Provided material:
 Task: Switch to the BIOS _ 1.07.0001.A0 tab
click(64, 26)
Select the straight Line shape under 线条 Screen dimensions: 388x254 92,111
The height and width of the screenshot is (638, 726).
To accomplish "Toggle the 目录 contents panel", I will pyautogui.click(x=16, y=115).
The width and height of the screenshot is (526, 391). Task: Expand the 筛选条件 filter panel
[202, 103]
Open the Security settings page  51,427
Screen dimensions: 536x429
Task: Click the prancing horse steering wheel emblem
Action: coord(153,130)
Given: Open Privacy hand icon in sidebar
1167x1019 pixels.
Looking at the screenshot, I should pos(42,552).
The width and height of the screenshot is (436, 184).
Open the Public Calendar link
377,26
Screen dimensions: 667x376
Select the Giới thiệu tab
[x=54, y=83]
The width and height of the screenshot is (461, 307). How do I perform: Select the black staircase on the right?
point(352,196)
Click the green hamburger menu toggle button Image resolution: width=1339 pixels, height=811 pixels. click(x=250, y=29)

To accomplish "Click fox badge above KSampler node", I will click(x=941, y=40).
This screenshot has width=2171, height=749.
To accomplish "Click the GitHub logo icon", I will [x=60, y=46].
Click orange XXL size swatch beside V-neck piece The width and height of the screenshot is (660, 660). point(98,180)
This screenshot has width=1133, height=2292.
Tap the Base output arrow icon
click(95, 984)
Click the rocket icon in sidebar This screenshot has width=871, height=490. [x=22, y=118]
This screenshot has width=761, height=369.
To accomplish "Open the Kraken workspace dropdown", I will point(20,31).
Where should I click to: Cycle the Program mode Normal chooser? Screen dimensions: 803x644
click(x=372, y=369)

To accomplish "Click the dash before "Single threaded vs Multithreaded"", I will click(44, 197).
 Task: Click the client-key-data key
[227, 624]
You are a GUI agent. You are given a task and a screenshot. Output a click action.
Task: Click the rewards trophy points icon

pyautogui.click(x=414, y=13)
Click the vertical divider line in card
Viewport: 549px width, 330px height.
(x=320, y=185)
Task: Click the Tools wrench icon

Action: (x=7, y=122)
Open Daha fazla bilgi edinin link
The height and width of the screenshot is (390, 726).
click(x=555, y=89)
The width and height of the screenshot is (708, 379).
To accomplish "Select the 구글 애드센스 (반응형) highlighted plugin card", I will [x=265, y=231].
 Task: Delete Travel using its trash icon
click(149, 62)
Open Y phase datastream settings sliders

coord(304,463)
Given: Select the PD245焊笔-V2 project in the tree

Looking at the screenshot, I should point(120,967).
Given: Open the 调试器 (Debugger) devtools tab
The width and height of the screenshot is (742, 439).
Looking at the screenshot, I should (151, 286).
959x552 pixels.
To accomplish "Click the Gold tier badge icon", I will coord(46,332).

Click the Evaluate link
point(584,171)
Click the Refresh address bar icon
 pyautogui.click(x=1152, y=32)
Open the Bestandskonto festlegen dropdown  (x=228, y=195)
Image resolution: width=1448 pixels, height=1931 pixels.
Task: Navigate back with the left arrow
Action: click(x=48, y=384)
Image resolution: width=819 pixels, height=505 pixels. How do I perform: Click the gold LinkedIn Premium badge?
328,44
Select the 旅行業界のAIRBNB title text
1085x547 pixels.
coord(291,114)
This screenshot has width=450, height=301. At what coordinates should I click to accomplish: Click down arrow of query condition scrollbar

Exercise requirements:
Transcribe the data verbatim, beginning at the line that contains "The width and height of the screenshot is (526, 391)." and ending after the line that contains "[x=54, y=83]".

Output for this exercise:
The width and height of the screenshot is (526, 391). Task: Expand the 筛选条件 filter panel
[202, 103]
Open the Security settings page  51,427
Screen dimensions: 536x429
Task: Click the prancing horse steering wheel emblem
Action: coord(153,130)
Given: Open Privacy hand icon in sidebar
1167x1019 pixels.
Looking at the screenshot, I should pos(42,552).
The width and height of the screenshot is (436, 184).
Open the Public Calendar link
377,26
Screen dimensions: 667x376
Select the Giới thiệu tab
[x=54, y=83]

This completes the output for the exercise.